Bringing down the borders to trans-national ICT research

While Europe has a remarkably high reputation in ICT research, fragmentation of effort, limited cooperation between key players, and lack of information exchange about activities in other countries can lead to loss of efficiency. CISTRANA aims to overcome these barriers and improve the impact of research and development effort in Europe.
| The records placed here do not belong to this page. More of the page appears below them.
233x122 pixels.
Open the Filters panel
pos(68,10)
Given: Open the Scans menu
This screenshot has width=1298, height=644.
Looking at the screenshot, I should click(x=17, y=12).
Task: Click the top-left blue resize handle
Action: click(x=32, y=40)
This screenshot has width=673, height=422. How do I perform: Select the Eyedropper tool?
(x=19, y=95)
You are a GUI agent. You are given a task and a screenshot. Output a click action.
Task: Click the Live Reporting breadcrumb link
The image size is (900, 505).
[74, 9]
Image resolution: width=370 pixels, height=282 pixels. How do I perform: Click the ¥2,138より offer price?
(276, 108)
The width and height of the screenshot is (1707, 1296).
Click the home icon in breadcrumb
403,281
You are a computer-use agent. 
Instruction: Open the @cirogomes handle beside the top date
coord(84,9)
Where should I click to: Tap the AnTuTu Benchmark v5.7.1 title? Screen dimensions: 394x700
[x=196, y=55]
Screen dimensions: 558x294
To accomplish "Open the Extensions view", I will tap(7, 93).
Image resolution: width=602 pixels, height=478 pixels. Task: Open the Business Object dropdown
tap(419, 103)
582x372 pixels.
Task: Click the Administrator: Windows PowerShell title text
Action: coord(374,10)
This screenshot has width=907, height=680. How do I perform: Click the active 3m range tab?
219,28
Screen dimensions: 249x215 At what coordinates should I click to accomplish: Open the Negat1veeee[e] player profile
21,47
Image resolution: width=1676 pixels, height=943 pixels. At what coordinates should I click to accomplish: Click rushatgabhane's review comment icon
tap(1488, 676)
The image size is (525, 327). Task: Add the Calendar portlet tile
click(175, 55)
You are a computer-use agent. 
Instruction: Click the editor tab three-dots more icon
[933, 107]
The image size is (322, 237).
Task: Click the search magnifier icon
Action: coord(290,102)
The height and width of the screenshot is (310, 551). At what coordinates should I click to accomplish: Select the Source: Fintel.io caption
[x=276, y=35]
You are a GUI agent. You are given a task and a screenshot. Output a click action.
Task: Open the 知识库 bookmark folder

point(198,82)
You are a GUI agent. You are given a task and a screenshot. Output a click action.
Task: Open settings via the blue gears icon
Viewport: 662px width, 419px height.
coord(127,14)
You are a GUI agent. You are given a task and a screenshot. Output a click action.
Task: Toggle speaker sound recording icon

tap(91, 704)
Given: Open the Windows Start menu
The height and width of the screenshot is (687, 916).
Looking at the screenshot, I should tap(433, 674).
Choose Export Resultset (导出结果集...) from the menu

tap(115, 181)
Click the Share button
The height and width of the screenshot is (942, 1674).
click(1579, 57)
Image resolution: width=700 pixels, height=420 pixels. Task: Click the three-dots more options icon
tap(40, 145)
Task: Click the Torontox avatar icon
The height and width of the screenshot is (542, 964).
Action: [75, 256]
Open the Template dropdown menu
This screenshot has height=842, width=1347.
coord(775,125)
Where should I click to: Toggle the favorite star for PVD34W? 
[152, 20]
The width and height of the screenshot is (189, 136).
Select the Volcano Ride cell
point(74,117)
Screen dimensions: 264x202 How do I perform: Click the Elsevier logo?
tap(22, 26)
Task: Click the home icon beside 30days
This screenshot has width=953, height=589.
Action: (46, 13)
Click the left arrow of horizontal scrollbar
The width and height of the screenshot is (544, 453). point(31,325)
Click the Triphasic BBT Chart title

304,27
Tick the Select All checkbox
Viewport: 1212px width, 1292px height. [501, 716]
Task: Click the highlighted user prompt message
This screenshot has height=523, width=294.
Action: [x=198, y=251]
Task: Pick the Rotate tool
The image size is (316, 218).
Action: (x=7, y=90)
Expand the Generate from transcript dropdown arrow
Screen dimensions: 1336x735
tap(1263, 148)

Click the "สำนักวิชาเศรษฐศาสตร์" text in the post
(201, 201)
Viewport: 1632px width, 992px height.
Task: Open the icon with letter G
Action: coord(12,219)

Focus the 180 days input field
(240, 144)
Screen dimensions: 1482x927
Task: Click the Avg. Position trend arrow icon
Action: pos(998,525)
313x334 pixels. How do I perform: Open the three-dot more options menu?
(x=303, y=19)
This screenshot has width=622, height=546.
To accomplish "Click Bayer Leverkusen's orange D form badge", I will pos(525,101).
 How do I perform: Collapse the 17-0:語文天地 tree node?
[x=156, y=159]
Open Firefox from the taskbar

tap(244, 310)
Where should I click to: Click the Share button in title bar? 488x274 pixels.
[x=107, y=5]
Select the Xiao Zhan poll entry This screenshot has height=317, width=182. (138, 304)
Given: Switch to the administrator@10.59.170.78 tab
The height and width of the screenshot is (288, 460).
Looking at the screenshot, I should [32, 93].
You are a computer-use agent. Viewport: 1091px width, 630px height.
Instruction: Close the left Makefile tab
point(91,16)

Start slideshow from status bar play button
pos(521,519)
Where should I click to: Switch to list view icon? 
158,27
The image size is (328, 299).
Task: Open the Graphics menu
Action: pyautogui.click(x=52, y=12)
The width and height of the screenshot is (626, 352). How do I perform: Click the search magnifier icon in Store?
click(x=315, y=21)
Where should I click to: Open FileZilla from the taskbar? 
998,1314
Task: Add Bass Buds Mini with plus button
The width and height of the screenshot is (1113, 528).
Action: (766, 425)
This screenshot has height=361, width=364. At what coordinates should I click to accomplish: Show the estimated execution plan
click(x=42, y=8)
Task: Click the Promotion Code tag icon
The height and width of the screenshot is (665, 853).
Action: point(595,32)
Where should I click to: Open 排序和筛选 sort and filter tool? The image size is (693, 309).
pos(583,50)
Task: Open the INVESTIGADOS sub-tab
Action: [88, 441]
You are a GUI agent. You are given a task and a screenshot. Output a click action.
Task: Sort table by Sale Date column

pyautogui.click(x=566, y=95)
The upshot, say the CISTRANA partners, will be increased European competitiveness on a global scale.

“The idea is to support coordination in ICT R&D by developing a map of the national research landscape in the area of ICTs, and establishing a portal with comparable information on national ICT R&D policies and programmes across Europe,” says Edina Németh, the CISTRANA project’s spokesperson at NKTH in Hungary.

In addition the project will, she says, identify ICT research topics and strategic themes where trans-national cooperation is essential, aiming to establish sustainable mechanisms for building coordination initiatives between different Member States. Specifically, such cooperation would, she says, enable the best brains in Europe to come together and pool efforts in strategic fields, resulting in research that is more efficient, costs less and is better overall.

“In our initial survey most countries had already indicated that their programmes are open to trans-national cooperation. However, at that time most were open in principle but not in practice,” Németh says. “Often we found no real incentive to cooperate, no motivation to pool resources and little sense of strategic collaboration.”

The differing structures and systems employed across the countries to fund research pose yet another challenge, making programmes difficult to compare and combine approaches.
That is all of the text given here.